A mon humble avis, les multinationales sont des entreprises privées commerciales à but lucratif. Elles se déploient dans le monde en fonction de leurs intérêts notamment les perspectives de développement de leurs activités et rentabilité. Dès lors que ces perspectives ne semblent plus aussi favorables que leurs dirigeants le souhaitent, des stratégies sont mises en œuvre pour les transférer vers des pays plus à même de faire fructifier leurs capitaux.
Quelles peuvent être les conséquences de ces multiples départs pour l’économie camerounaise ?
Ces conséquences pourraient être perçues sous des aspects négatifs ou positifs : sur le plan négatif, il est possible de considérer que ces départs constituent des fuites ou sorties de capitaux de nos pays avec pour corollaire les pertes d’activité, d’emplois, de revenus fiscaux, etc,. Sur le plan positif, on peut imaginer que ces départs résultent de la pression de la concurrence pratiquée par les entreprises locales notamment dans le domaine de la distribution des produits pétroliers avec des coûts de structure nettement plus bas. Ce qui peut constituer des opportunités pour les entrepreneurs nationaux qui ont des possibilités de création d’entreprises plus nombreuses avec tout cela comporte comme volant d’activités (travaux publics, recrutements de personnels, augmentation de la consommation et de la production locales, etc)
Dans la plupart des cas, ce sont les groupes ou entreprises africaines qui rachètent les parts, comment comprendre cela ?
Il me semble qu’il s’agit ici tout simplement des objectifs de rentabilité et d’une volonté d’un capitalisme africain de promouvoir une coopération sud-sud. En effet, si les multinationales souhaitent un niveau de rentabilité plus élevé au regard de l’importance des capitaux engagés, les promoteurs africains peuvent avec moins de fonds obtenir une rentabilité nettement meilleure car leurs charges de fonctionnement sont nettement plus allégées que celles de leurs prédécesseurs.
S’agissant du secteur pétrolier, l’exploitation, le départ de Total ne cache-t-il pas quelque chose ?
Le départ de total surtout dans le secteur de la distribution s’explique par la forte concurrence des nationaux dans le secteur. Par contre Total reste et consolide sa position dans les autres domaines (exploration, exploitation de gaz à kribi) si je m’en tiens à la récente visite du PDG de ce groupe au Cameroun et il en a profité pour être reçu par le chef de l’Etat.

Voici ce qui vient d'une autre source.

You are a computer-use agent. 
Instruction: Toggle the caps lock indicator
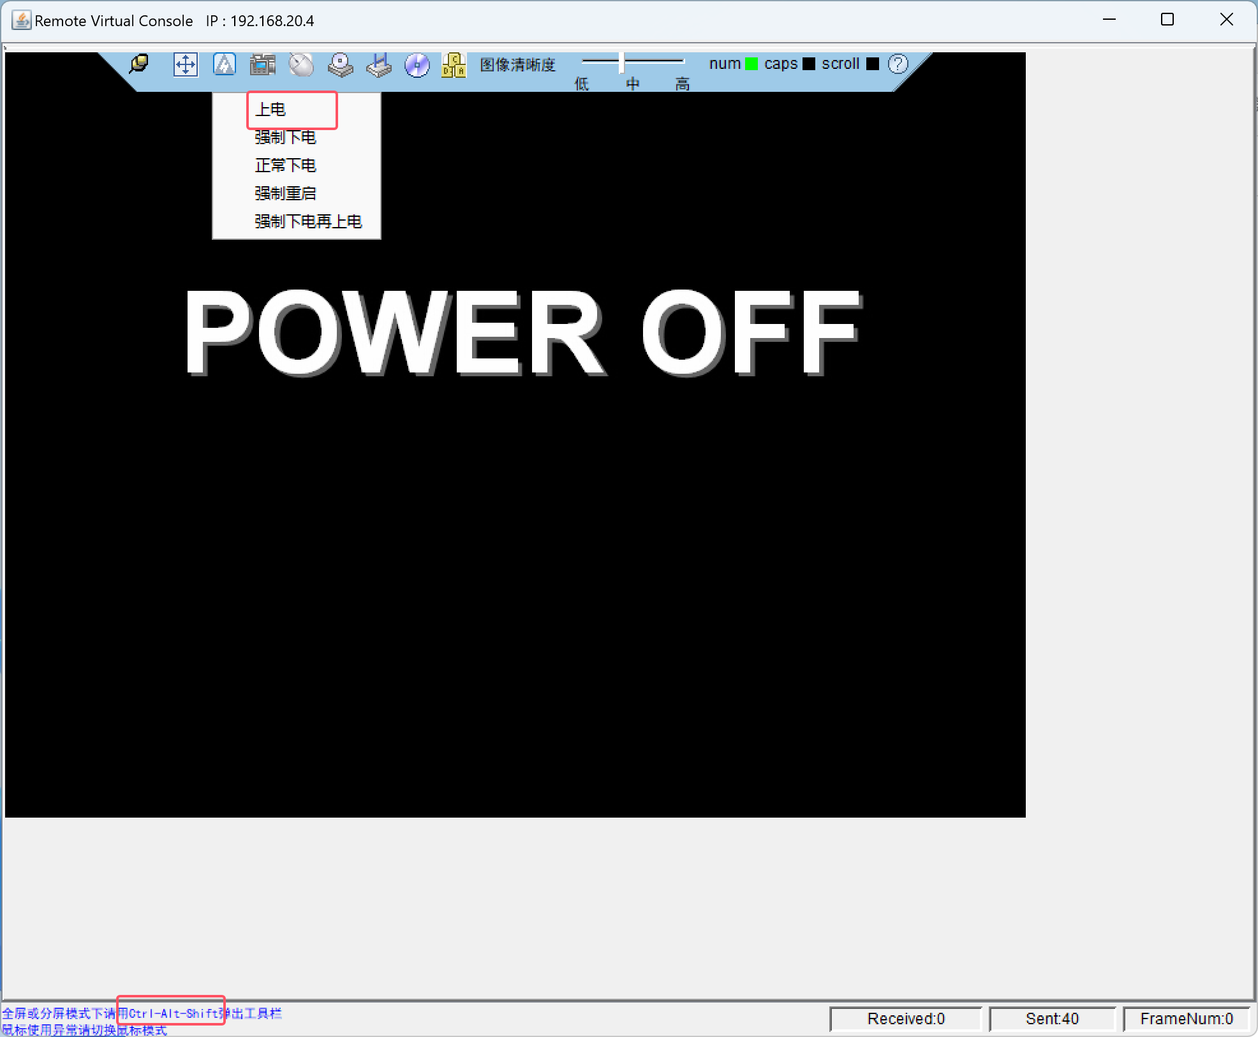[x=809, y=64]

Le pétrole camerounais n’est-il pas en train de tarir ?
Certes le pétrole camerounais semble tarir mais des opportunités de nouveaux gisements existent (pensez au conflit de la péninsule de Bakassi). Notre pays ne peut pas être entouré de pays où des gisements importants sont dénichés (Tchad, Nigéria, Guinée Equatoriale) et on imagine que des perspectives favorables ne s’annoncent pas chez nous. Des rumeurs font d’état de nombreux gisements non encore officiellement déclarés. Dans l’économie mondiale, l’Afrique ne représente que 2% des parts, est ce que l’Afrique peut déjà s’en passer de l’expertise occidentale?

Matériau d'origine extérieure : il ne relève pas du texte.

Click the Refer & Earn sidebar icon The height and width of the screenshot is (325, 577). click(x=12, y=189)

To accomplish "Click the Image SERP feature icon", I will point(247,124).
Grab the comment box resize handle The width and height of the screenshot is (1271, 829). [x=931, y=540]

Non, il me semble que nous avons besoin de l’expertise occidentale. Souvenez-vous du développement japonais depuis l’ère des Meiji qui ont mis en œuvre une stratégie de transfert de technologie occidentale vers leur pays. Il en est de même de nos jours notamment avec la Chine et l’Inde. Nous devons maintenir un partenariat serré avec l’occident afin d’y faire former nos compatriotes et promouvoir des joints venture avec des hommes d’affaires occidentaux pour profiter par cette
occasion de leur transfert de technologie. Bien au préalable, il faudrait bien entendu que le cadre des affaires régulièrement décrié par la banque mondiale soit amélioré. Cette réponse est tout aussi valable pour le Cameroun.